- [Passage provided]:
** START **

S_class_group() should return a group

[Robert Miller]

I don't think there's a point to adding a TestSuite? doctest that doesn't work. We can always add that in once #7945 is fixed. You also need to make good on your IOU. I would also suggest a shorter repr string-- you don't want it line-wrapping on the terminal unnecessarily.

[Anna Haensch]

There are still some doctest failures in number_field.py, but we've added documentation and improved the way S_class_groups print. Joint work with Erin Beyerstedt, Robert Miller, H.

[John Cremona]

Good work so far!

I think the repr string for a (s-)class group should not mention its order or structure at all. The user can always ask for that.

I'm not sure about the S() function returning None for a straight class group. I would be happy with it returning [] when S is None.

In the number field file, there is no need to add the parameter None for straght class groups, since that is the default value; so take those out.

I will now try the patches out...

[John Cremona]

(After testing) When you have simplified the string output of an S-class group you can adjust the doctest outputs in number_field.py. (Don't worry about those Minkowski warnings -- they will disappear when the doctest passes!)

** END **

- [Entries shown]:
** START **

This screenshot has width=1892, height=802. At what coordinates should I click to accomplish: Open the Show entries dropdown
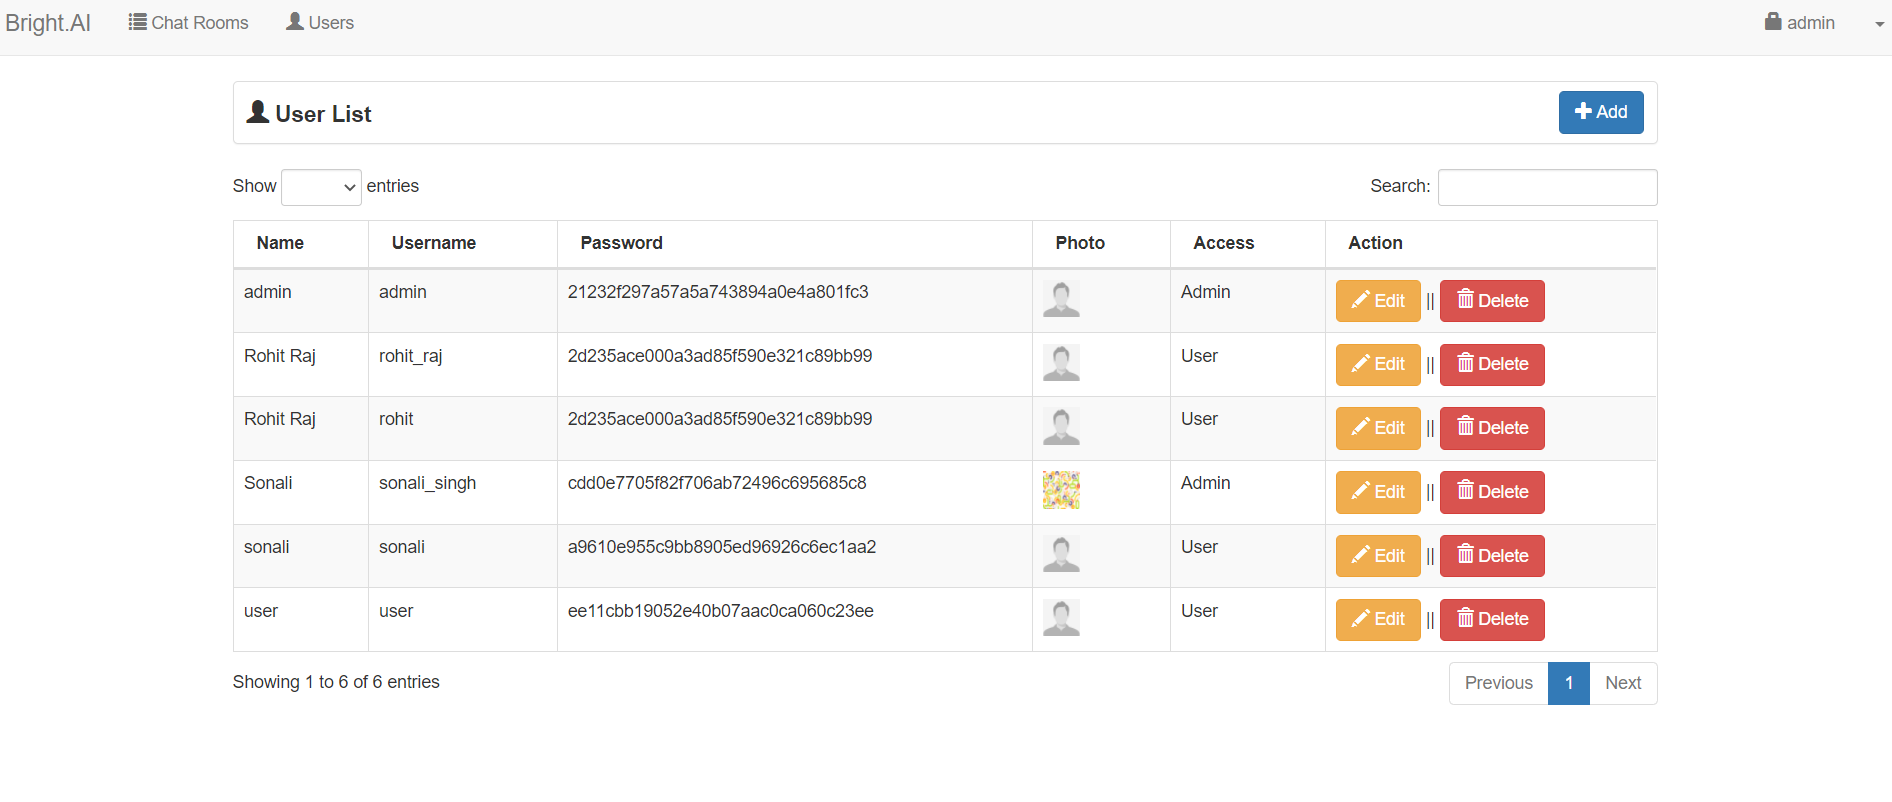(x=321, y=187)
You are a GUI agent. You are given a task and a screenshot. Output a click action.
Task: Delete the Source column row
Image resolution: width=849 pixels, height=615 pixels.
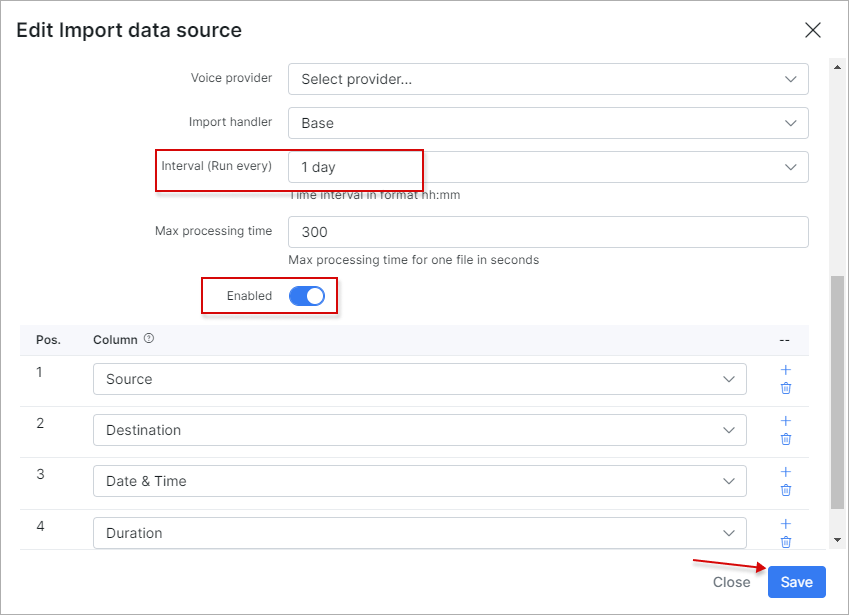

** END **
** START **

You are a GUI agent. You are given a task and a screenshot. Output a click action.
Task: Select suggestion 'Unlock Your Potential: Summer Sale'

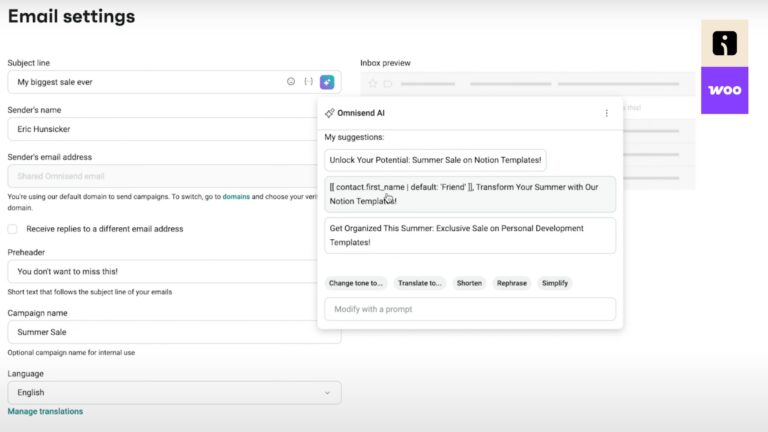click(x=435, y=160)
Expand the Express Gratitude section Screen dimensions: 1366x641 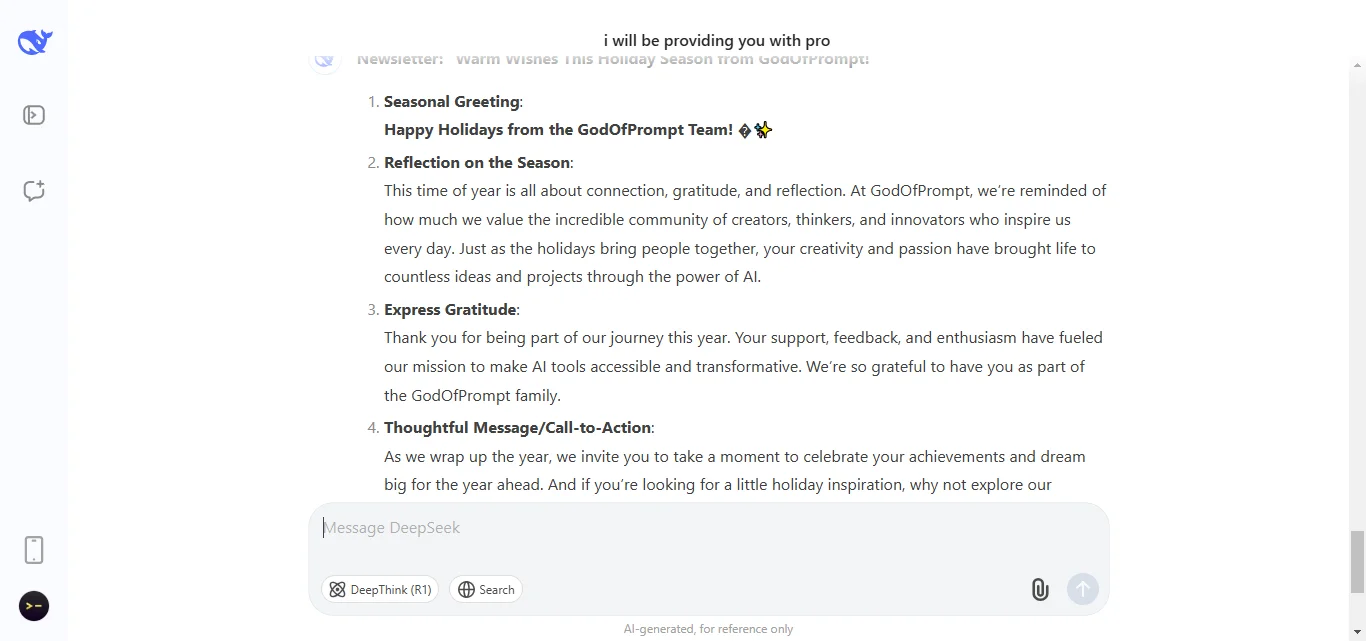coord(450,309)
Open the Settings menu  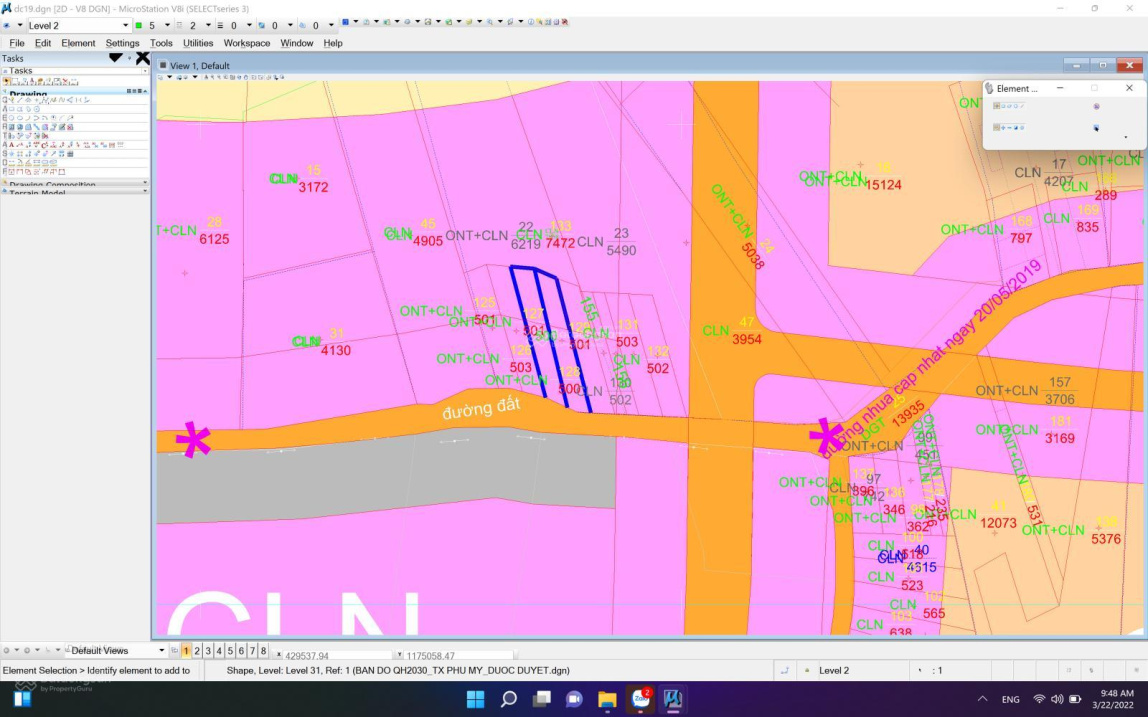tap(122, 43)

** END **

- [Exercises to complete]:
1. Answer these questions from the thread on S_class_group():
(a) Which ticket must be fixed before the TestSuite doctest can be added?
(b) What would John Cremona be happy for the S() function to return when S is None?
(c) According to John Cremona, when will the Minkowski warnings disappear?
2. Find every line in the entries containing the string "width", with case counting, and copy each of those lines.
The entries have no connection to the thread on S_class_group().

- [Completed exercise]:
1.
(a) #7945
(b) []
(c) When the doctest passes.

2.
This screenshot has width=1892, height=802. At what coordinates should I click to accomplish: Open the Show entries dropdown
Image resolution: width=849 pixels, height=615 pixels.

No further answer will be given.